Wellington's daily temperature market for May 17 asks whether the city's highest temperature will reach exactly 10°C — a very specific prediction in a seasonal forecast. The current YES odds at 0% reflect trader conviction that the precise hit is nearly impossible, even though 10°C sits squarely in Wellington's late autumn range. This recurring daily market closes at midnight UTC on May 17, 2026, using official New Zealand weather service readings for resolution. The zero odds don't mean the temperature can't fall somewhere in the 8–12°C range; they indicate the exact 10°C threshold is considered unlikely enough that traders won't take the long position even at heavily discounted odds. May brings cooling weather to Wellington as it heads deeper into winter, with typical highs around 10–13°C depending on prevailing wind patterns and frontal systems. Weather prediction at single-degree precision remains inherently uncertain, especially when targeting a specific daily high rather than an average or a broader range.
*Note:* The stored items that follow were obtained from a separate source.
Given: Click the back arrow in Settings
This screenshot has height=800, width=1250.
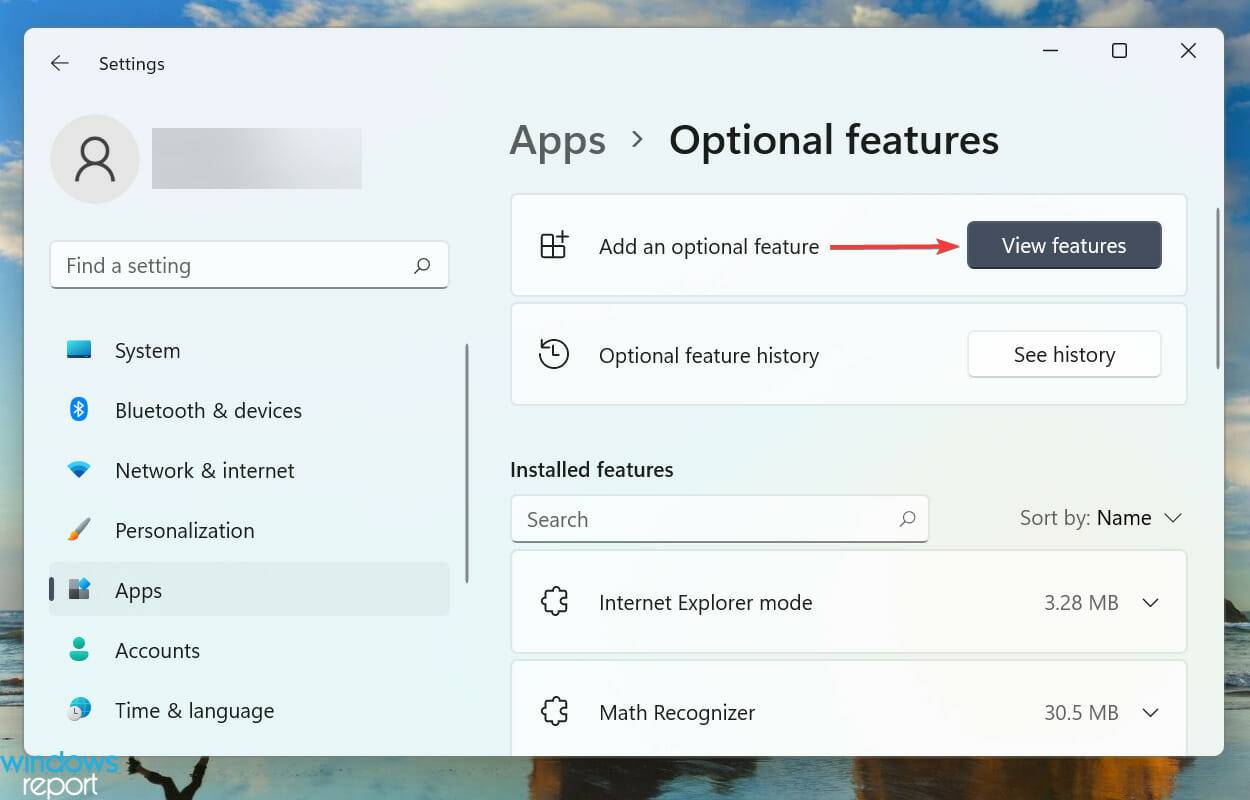Looking at the screenshot, I should tap(59, 63).
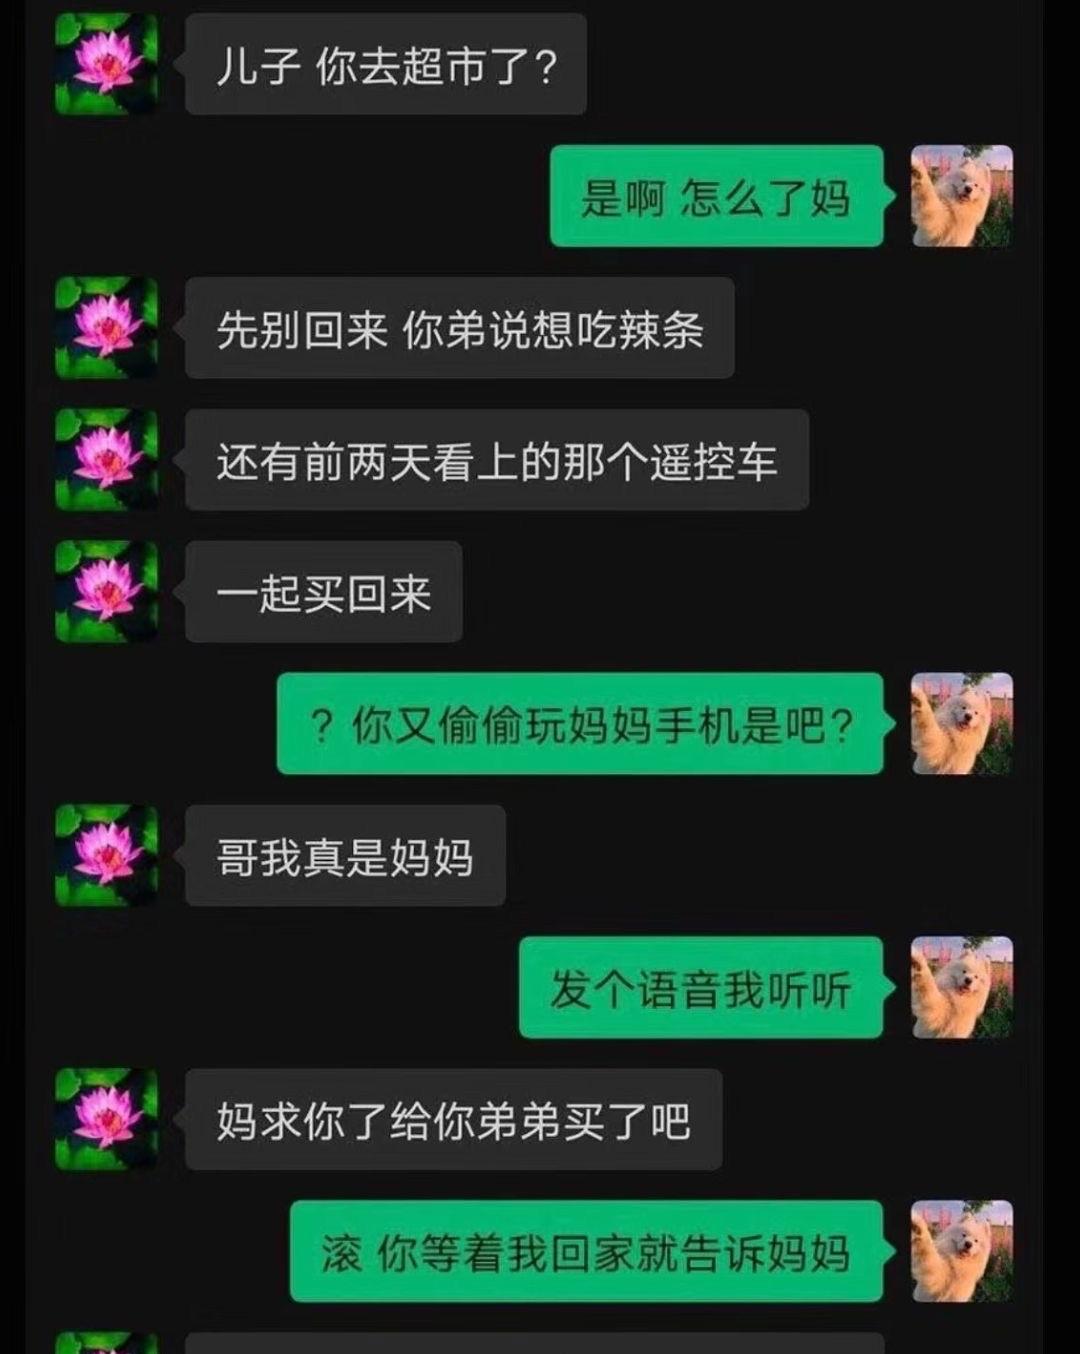Select bubble '还有前两天看上的那个遥控车'
This screenshot has height=1354, width=1080.
pos(497,460)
What factors could move this market?
Wellington's weather in May reflects the transition from autumn into early winter across New Zealand's South Island. The city sits on the southwestern coast, exposed to prevailing westerly winds and southern ocean systems that bring rapid temperature swings. Historical May records show Wellington's daily highs typically range from 10 to 13 degrees Celsius, with morning lows often dropping to 6–8°C. The exact temperature of 10°C is therefore not anomalous — it falls within the normal seasonal envelope — but it remains a narrow target for weather prediction. Several factors could push the market toward YES. A slow-moving cold front from the south could park over Wellington, suppressing the daily high. Clear, calm conditions at the start of May 17 would allow solar radiation to warm the surface, but a sudden wind shift or cloud cover in the afternoon could arrest that warming and keep the peak at exactly 10°C. Overnight frost followed by partial cloud and a weak southwesterly could deliver precisely that outcome. Conversely, multiple factors argue for NO. A warm north or northeast wind could push the high to 12–14°C, overshooting the target. An active weather system bringing rain could lower highs into the 7–9°C range. The chaotic nature of weather systems makes single-degree predictions inherently unreliable; standard forecast uncertainty at this lead time is typically 2–3 degrees. Recent May temperatures in Wellington have shown considerable day-to-day variability, ranging from 7°C to 16°C across different dates, which speaks to the difficulty of pinpointing an exact value. The zero odds on YES reflect rational trader skepticism: with only a narrow band of meteorological conditions producing exactly 10°C, and forecast error margins wider than the target itself, taking a YES position even at deep discounts poses unfavorable risk-reward. The market essentially prices the outcome as requiring an improbable alignment of multiple atmospheric variables.
What are traders watching for?
Official NZ MetService reading of Wellington's highest temperature on May 17, 2026 — the sole resolution criteria.
Forecast updates in the 24 hours before May 17 showing model convergence or divergence on the exact high.
Prevailing wind direction will critically affect the high: northeasterlies push temperatures above 11°C; southwesterlies cap them at 8–10°C.
Cloud cover timing and intensity during afternoon peak solar hours — full sun drives higher peaks; cloud caps warming.
How does this market resolve?
The market resolves based on the official New Zealand MetService highest temperature reading for Wellington on May 17, 2026. Exactly 10.0°C qualifies as YES; any other value resolves NO.